▶ **Task material**:

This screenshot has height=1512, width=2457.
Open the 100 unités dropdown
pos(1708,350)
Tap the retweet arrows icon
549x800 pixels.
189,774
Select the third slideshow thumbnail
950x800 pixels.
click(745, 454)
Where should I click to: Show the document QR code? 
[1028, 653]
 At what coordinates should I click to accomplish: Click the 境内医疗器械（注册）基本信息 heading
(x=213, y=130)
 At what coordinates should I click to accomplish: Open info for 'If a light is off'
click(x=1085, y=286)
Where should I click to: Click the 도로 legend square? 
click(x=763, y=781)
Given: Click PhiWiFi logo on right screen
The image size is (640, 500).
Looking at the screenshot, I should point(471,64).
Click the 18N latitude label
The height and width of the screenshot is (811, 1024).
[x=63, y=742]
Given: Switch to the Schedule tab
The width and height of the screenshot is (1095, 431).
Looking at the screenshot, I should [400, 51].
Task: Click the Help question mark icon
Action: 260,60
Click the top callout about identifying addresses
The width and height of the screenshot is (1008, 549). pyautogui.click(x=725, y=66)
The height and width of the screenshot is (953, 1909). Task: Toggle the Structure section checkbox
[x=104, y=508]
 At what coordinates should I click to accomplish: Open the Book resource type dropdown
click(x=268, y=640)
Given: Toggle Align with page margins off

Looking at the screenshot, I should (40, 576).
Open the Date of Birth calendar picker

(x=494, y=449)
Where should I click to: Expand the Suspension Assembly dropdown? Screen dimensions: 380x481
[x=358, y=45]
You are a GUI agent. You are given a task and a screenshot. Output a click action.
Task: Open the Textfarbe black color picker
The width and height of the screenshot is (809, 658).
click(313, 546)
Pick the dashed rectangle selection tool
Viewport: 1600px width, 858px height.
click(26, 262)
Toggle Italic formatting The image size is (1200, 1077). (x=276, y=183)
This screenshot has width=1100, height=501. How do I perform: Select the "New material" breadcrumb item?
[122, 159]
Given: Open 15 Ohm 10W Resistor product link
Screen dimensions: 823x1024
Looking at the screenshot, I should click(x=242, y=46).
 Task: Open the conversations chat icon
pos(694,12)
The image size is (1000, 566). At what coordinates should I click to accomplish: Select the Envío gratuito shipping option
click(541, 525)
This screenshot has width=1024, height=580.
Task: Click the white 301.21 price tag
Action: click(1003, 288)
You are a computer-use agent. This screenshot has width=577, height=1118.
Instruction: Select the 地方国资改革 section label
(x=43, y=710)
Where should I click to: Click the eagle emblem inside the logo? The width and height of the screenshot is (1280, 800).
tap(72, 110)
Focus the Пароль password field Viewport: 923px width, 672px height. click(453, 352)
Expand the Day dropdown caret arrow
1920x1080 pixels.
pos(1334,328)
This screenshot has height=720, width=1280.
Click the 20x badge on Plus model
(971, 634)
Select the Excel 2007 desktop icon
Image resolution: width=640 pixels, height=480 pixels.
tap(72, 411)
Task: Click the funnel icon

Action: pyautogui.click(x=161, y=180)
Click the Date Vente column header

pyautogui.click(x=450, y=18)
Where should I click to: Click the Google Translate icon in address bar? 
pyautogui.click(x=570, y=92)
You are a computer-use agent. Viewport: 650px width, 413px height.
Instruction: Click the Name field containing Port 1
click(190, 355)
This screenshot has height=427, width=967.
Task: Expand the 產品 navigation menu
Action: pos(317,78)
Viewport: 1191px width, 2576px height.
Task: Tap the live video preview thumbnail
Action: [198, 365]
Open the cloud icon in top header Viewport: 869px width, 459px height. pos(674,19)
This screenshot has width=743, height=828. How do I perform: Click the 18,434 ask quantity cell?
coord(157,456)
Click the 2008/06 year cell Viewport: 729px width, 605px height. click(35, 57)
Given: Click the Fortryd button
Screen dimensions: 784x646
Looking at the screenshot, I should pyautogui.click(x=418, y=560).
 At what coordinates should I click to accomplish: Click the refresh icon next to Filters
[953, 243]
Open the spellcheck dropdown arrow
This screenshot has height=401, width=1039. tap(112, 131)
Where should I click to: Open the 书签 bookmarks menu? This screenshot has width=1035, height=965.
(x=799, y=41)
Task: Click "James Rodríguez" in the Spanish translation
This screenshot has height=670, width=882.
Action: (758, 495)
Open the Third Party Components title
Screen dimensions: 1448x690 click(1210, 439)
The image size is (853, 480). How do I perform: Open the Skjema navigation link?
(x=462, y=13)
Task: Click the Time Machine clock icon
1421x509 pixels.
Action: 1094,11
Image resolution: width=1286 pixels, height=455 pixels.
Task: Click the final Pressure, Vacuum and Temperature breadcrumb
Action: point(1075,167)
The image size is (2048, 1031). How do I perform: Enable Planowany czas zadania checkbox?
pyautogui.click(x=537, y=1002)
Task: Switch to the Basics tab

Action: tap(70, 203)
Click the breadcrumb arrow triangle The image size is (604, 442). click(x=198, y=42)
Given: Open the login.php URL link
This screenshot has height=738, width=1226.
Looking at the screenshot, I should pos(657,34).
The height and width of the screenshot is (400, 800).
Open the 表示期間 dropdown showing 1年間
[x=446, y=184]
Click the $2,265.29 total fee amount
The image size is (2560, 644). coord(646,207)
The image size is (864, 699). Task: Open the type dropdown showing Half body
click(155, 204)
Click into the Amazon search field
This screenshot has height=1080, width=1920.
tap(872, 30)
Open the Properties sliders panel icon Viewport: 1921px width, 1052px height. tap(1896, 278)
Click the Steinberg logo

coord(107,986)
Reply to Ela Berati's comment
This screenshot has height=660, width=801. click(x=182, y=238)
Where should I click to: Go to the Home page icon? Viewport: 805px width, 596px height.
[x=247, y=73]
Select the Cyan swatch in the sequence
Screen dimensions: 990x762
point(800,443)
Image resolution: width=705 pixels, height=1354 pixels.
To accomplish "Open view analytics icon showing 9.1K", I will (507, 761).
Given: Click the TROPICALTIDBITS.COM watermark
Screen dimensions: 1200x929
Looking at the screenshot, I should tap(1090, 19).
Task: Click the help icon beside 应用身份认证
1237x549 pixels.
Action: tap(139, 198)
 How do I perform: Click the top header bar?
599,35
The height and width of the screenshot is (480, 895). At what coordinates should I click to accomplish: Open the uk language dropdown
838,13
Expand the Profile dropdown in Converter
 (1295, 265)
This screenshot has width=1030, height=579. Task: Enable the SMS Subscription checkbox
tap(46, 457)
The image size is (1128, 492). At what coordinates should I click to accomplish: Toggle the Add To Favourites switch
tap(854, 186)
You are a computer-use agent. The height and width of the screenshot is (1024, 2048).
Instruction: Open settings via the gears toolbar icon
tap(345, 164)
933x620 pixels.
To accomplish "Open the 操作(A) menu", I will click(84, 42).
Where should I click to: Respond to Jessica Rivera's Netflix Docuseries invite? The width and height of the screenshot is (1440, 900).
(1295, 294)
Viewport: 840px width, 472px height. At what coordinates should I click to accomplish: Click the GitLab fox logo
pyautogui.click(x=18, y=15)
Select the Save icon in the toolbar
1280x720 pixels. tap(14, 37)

▶ **Exercise directions**:
Exactly as written above, set down the whole listing again.

▶ **Answer to this task**:
This screenshot has height=1512, width=2457.
Open the 100 unités dropdown
pos(1708,350)
Tap the retweet arrows icon
549x800 pixels.
189,774
Select the third slideshow thumbnail
950x800 pixels.
click(745, 454)
Where should I click to: Show the document QR code? 
[1028, 653]
 At what coordinates should I click to accomplish: Click the 境内医疗器械（注册）基本信息 heading
(x=213, y=130)
 At what coordinates should I click to accomplish: Open info for 'If a light is off'
click(x=1085, y=286)
Where should I click to: Click the 도로 legend square? 
click(x=763, y=781)
Given: Click PhiWiFi logo on right screen
The image size is (640, 500).
Looking at the screenshot, I should point(471,64).
Click the 18N latitude label
The height and width of the screenshot is (811, 1024).
[x=63, y=742]
Given: Switch to the Schedule tab
The width and height of the screenshot is (1095, 431).
Looking at the screenshot, I should [400, 51].
Task: Click the Help question mark icon
Action: 260,60
Click the top callout about identifying addresses
The width and height of the screenshot is (1008, 549). pyautogui.click(x=725, y=66)
The height and width of the screenshot is (953, 1909). Task: Toggle the Structure section checkbox
[x=104, y=508]
 At what coordinates should I click to accomplish: Open the Book resource type dropdown
click(x=268, y=640)
Given: Toggle Align with page margins off

Looking at the screenshot, I should (40, 576).
Open the Date of Birth calendar picker

(x=494, y=449)
Where should I click to: Expand the Suspension Assembly dropdown? Screen dimensions: 380x481
[x=358, y=45]
You are a GUI agent. You are given a task and a screenshot. Output a click action.
Task: Open the Textfarbe black color picker
The width and height of the screenshot is (809, 658).
click(313, 546)
Pick the dashed rectangle selection tool
Viewport: 1600px width, 858px height.
click(26, 262)
Toggle Italic formatting The image size is (1200, 1077). (x=276, y=183)
This screenshot has width=1100, height=501. How do I perform: Select the "New material" breadcrumb item?
[122, 159]
Given: Open 15 Ohm 10W Resistor product link
Screen dimensions: 823x1024
Looking at the screenshot, I should click(x=242, y=46).
 Task: Open the conversations chat icon
pos(694,12)
The image size is (1000, 566). At what coordinates should I click to accomplish: Select the Envío gratuito shipping option
click(541, 525)
This screenshot has width=1024, height=580.
Task: Click the white 301.21 price tag
Action: click(1003, 288)
You are a computer-use agent. This screenshot has width=577, height=1118.
Instruction: Select the 地方国资改革 section label
(x=43, y=710)
Where should I click to: Click the eagle emblem inside the logo? The width and height of the screenshot is (1280, 800).
tap(72, 110)
Focus the Пароль password field Viewport: 923px width, 672px height. click(453, 352)
Expand the Day dropdown caret arrow
1920x1080 pixels.
pos(1334,328)
This screenshot has height=720, width=1280.
Click the 20x badge on Plus model
(971, 634)
Select the Excel 2007 desktop icon
Image resolution: width=640 pixels, height=480 pixels.
tap(72, 411)
Task: Click the funnel icon

Action: pyautogui.click(x=161, y=180)
Click the Date Vente column header

pyautogui.click(x=450, y=18)
Where should I click to: Click the Google Translate icon in address bar? 
pyautogui.click(x=570, y=92)
You are a computer-use agent. Viewport: 650px width, 413px height.
Instruction: Click the Name field containing Port 1
click(190, 355)
This screenshot has height=427, width=967.
Task: Expand the 產品 navigation menu
Action: pos(317,78)
Viewport: 1191px width, 2576px height.
Task: Tap the live video preview thumbnail
Action: [198, 365]
Open the cloud icon in top header Viewport: 869px width, 459px height. pos(674,19)
This screenshot has width=743, height=828. How do I perform: Click the 18,434 ask quantity cell?
coord(157,456)
Click the 2008/06 year cell Viewport: 729px width, 605px height. click(35, 57)
Given: Click the Fortryd button
Screen dimensions: 784x646
Looking at the screenshot, I should pyautogui.click(x=418, y=560).
 At what coordinates should I click to accomplish: Click the refresh icon next to Filters
[953, 243]
Open the spellcheck dropdown arrow
This screenshot has height=401, width=1039. tap(112, 131)
Where should I click to: Open the 书签 bookmarks menu? This screenshot has width=1035, height=965.
(x=799, y=41)
Task: Click "James Rodríguez" in the Spanish translation
This screenshot has height=670, width=882.
Action: (758, 495)
Open the Third Party Components title
Screen dimensions: 1448x690 click(1210, 439)
The image size is (853, 480). How do I perform: Open the Skjema navigation link?
(x=462, y=13)
Task: Click the Time Machine clock icon
1421x509 pixels.
Action: 1094,11
Image resolution: width=1286 pixels, height=455 pixels.
Task: Click the final Pressure, Vacuum and Temperature breadcrumb
Action: point(1075,167)
The image size is (2048, 1031). How do I perform: Enable Planowany czas zadania checkbox?
pyautogui.click(x=537, y=1002)
Task: Switch to the Basics tab

Action: tap(70, 203)
Click the breadcrumb arrow triangle The image size is (604, 442). click(x=198, y=42)
Given: Open the login.php URL link
This screenshot has height=738, width=1226.
Looking at the screenshot, I should pos(657,34).
The height and width of the screenshot is (400, 800).
Open the 表示期間 dropdown showing 1年間
[x=446, y=184]
Click the $2,265.29 total fee amount
The image size is (2560, 644). coord(646,207)
The image size is (864, 699). Task: Open the type dropdown showing Half body
click(155, 204)
Click into the Amazon search field
This screenshot has height=1080, width=1920.
tap(872, 30)
Open the Properties sliders panel icon Viewport: 1921px width, 1052px height. tap(1896, 278)
Click the Steinberg logo

coord(107,986)
Reply to Ela Berati's comment
This screenshot has height=660, width=801. click(x=182, y=238)
Where should I click to: Go to the Home page icon? Viewport: 805px width, 596px height.
[x=247, y=73]
Select the Cyan swatch in the sequence
Screen dimensions: 990x762
point(800,443)
Image resolution: width=705 pixels, height=1354 pixels.
To accomplish "Open view analytics icon showing 9.1K", I will (507, 761).
Given: Click the TROPICALTIDBITS.COM watermark
Screen dimensions: 1200x929
Looking at the screenshot, I should tap(1090, 19).
Task: Click the help icon beside 应用身份认证
1237x549 pixels.
Action: tap(139, 198)
 How do I perform: Click the top header bar?
599,35
The height and width of the screenshot is (480, 895). At what coordinates should I click to accomplish: Open the uk language dropdown
838,13
Expand the Profile dropdown in Converter
 (1295, 265)
This screenshot has width=1030, height=579. Task: Enable the SMS Subscription checkbox
tap(46, 457)
The image size is (1128, 492). At what coordinates should I click to accomplish: Toggle the Add To Favourites switch
tap(854, 186)
You are a computer-use agent. The height and width of the screenshot is (1024, 2048).
Instruction: Open settings via the gears toolbar icon
tap(345, 164)
933x620 pixels.
To accomplish "Open the 操作(A) menu", I will click(84, 42).
Where should I click to: Respond to Jessica Rivera's Netflix Docuseries invite? The width and height of the screenshot is (1440, 900).
(1295, 294)
Viewport: 840px width, 472px height. At what coordinates should I click to accomplish: Click the GitLab fox logo
pyautogui.click(x=18, y=15)
Select the Save icon in the toolbar
1280x720 pixels. tap(14, 37)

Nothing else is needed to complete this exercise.